> [Available data]
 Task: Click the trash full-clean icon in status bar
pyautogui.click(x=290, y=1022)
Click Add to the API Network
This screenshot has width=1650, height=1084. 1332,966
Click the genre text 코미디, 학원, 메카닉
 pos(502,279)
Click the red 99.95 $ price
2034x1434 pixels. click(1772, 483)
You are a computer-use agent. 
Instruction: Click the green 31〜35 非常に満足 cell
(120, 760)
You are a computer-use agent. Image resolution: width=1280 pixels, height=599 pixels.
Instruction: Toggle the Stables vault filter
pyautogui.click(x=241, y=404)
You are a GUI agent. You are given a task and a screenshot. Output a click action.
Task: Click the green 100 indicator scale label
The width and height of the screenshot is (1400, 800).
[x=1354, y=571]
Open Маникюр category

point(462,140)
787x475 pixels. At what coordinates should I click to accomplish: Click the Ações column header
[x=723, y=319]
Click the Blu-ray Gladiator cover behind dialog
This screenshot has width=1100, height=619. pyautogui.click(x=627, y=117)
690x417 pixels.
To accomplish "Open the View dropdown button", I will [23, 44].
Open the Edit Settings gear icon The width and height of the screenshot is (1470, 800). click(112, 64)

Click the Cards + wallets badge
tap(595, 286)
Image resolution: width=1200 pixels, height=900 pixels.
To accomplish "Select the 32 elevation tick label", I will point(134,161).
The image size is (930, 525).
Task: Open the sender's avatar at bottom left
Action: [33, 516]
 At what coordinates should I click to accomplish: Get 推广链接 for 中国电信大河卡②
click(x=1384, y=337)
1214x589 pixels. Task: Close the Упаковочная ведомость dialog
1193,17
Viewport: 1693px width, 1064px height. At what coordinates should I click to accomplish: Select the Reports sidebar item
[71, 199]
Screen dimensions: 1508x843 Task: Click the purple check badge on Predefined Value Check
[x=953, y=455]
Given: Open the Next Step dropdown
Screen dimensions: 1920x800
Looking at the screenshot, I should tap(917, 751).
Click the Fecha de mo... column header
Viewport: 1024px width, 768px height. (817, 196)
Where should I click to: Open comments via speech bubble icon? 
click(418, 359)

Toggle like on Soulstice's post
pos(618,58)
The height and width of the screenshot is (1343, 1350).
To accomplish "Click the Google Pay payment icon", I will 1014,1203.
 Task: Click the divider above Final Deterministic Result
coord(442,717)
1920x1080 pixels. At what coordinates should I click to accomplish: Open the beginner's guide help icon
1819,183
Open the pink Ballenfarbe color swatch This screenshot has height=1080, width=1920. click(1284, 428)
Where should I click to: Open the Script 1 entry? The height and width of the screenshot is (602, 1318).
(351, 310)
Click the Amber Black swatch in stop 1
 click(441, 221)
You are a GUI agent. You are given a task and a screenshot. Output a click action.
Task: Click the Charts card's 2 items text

> [Task objective]
Put every line of the records above into a numbered list, skipping the blank lines.

> [Exercise result]
1.  Task: Click the trash full-clean icon in status bar
2. pyautogui.click(x=290, y=1022)
3. Click Add to the API Network
4. This screenshot has width=1650, height=1084. 1332,966
5. Click the genre text 코미디, 학원, 메카닉
6.  pos(502,279)
7. Click the red 99.95 $ price
8. 2034x1434 pixels. click(1772, 483)
9. You are a computer-use agent. 
10. Instruction: Click the green 31〜35 非常に満足 cell
11. (120, 760)
12. You are a computer-use agent. Image resolution: width=1280 pixels, height=599 pixels.
13. Instruction: Toggle the Stables vault filter
14. pyautogui.click(x=241, y=404)
15. You are a GUI agent. You are given a task and a screenshot. Output a click action.
16. Task: Click the green 100 indicator scale label
17. The width and height of the screenshot is (1400, 800).
18. [x=1354, y=571]
19. Open Маникюр category
20. point(462,140)
21. 787x475 pixels. At what coordinates should I click to accomplish: Click the Ações column header
22. [x=723, y=319]
23. Click the Blu-ray Gladiator cover behind dialog
24. This screenshot has width=1100, height=619. pyautogui.click(x=627, y=117)
25. 690x417 pixels.
26. To accomplish "Open the View dropdown button", I will [23, 44].
27. Open the Edit Settings gear icon The width and height of the screenshot is (1470, 800). click(112, 64)
28. Click the Cards + wallets badge
29. tap(595, 286)
30. Image resolution: width=1200 pixels, height=900 pixels.
31. To accomplish "Select the 32 elevation tick label", I will point(134,161).
32. The image size is (930, 525).
33. Task: Open the sender's avatar at bottom left
34. Action: [33, 516]
35.  At what coordinates should I click to accomplish: Get 推广链接 for 中国电信大河卡②
36. click(x=1384, y=337)
37. 1214x589 pixels. Task: Close the Упаковочная ведомость dialog
38. 1193,17
39. Viewport: 1693px width, 1064px height. At what coordinates should I click to accomplish: Select the Reports sidebar item
40. [71, 199]
41. Screen dimensions: 1508x843 Task: Click the purple check badge on Predefined Value Check
42. [x=953, y=455]
43. Given: Open the Next Step dropdown
44. Screen dimensions: 1920x800
45. Looking at the screenshot, I should tap(917, 751).
46. Click the Fecha de mo... column header
47. Viewport: 1024px width, 768px height. (817, 196)
48. Where should I click to: Open comments via speech bubble icon? 
49. click(418, 359)
50. Toggle like on Soulstice's post
51. pos(618,58)
52. The height and width of the screenshot is (1343, 1350).
53. To accomplish "Click the Google Pay payment icon", I will 1014,1203.
54.  Task: Click the divider above Final Deterministic Result
55. coord(442,717)
56. 1920x1080 pixels. At what coordinates should I click to accomplish: Open the beginner's guide help icon
57. 1819,183
58. Open the pink Ballenfarbe color swatch This screenshot has height=1080, width=1920. click(1284, 428)
59. Where should I click to: Open the Script 1 entry? The height and width of the screenshot is (602, 1318).
60. (351, 310)
61. Click the Amber Black swatch in stop 1
62.  click(441, 221)
63. You are a GUI agent. You are given a task and a screenshot. Output a click action.
64. Task: Click the Charts card's 2 items text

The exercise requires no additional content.